CP: Os telespectadores. Qual é a terceira razão?
GD: Os anunciantes são os verdadeiros clientes, eu
dizia, na edição há um risco de que os verdadeiros clientes dos editores
não sejam os leitores em potencial, que sejam os distribuidores, quando
eles forem, realmente, os clientes dos editores, o que acontecerá? O
que interessa aos distribuidores é a rotação rápida, quer dizer, coisas
de grandes mercados de rápida rotação, regime do best-seller, etc.; ou
seja, que toda a literatura, se ouso dizer, à la Beckett, toda a
literatura criadora será esmagada por natureza.
CP: Isso já existe, pré-formam-se as necessidades de um público.
GD: Sim, mas é isso que define o período de seca,
modelo Pivot.
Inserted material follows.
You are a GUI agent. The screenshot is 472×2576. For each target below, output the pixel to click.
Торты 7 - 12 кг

É a nulidade, é a literatura, é o desaparecimento de
qualquer crítica em nome da promoção comercial, mas quando digo: não é
grave, quero dizer, é evidente que haverá circuitos paralelos, ou um
circuito onde haverá um mercado negro, etc., não é possível que um povo
viva… A Rússia perdeu sua literatura, ela vai reconquistá-la, tudo se
ajeita, os períodos ricos sucedem aos períodos pobres. Ai dos pobres!
CP: Ai dos pobres? Sobre essa idéia de mercado
paralelo ou negro, já faz muito tempo que os sujeitos são pré-formados,
ou seja, um ano vê-se, claramente, nos livros publicados, a guerra, no
ano seguinte é a morte dos pais, no outro é a ligação com a natureza,
mas nada parece se formar. Como isso ressurge? Já viu ressurgir um
período rico de um pobre?
GD: Já.
CP: Você assistiu?
GD: Sim, depois da Liberação, a coisa não ia bem, e
então houve 68. Entre o grande período criador da Liberação e o início
da Nouvelle Vague…
CP: Quando foi? Em 60?
GD: 60, e mesmo antes. Entre 60 e 72 houve, de novo, um período rico. E isso se reformou em… É
um pouco o que diz Nietzsche, alguém lança uma flecha, uma flecha no
espaço, ou então um período, uma coletividade lança uma flecha e depois
ela cai, depois alguém a pega e a reenvia para outro lugar. A criação
funciona assim, a literatura passa sobre desertos.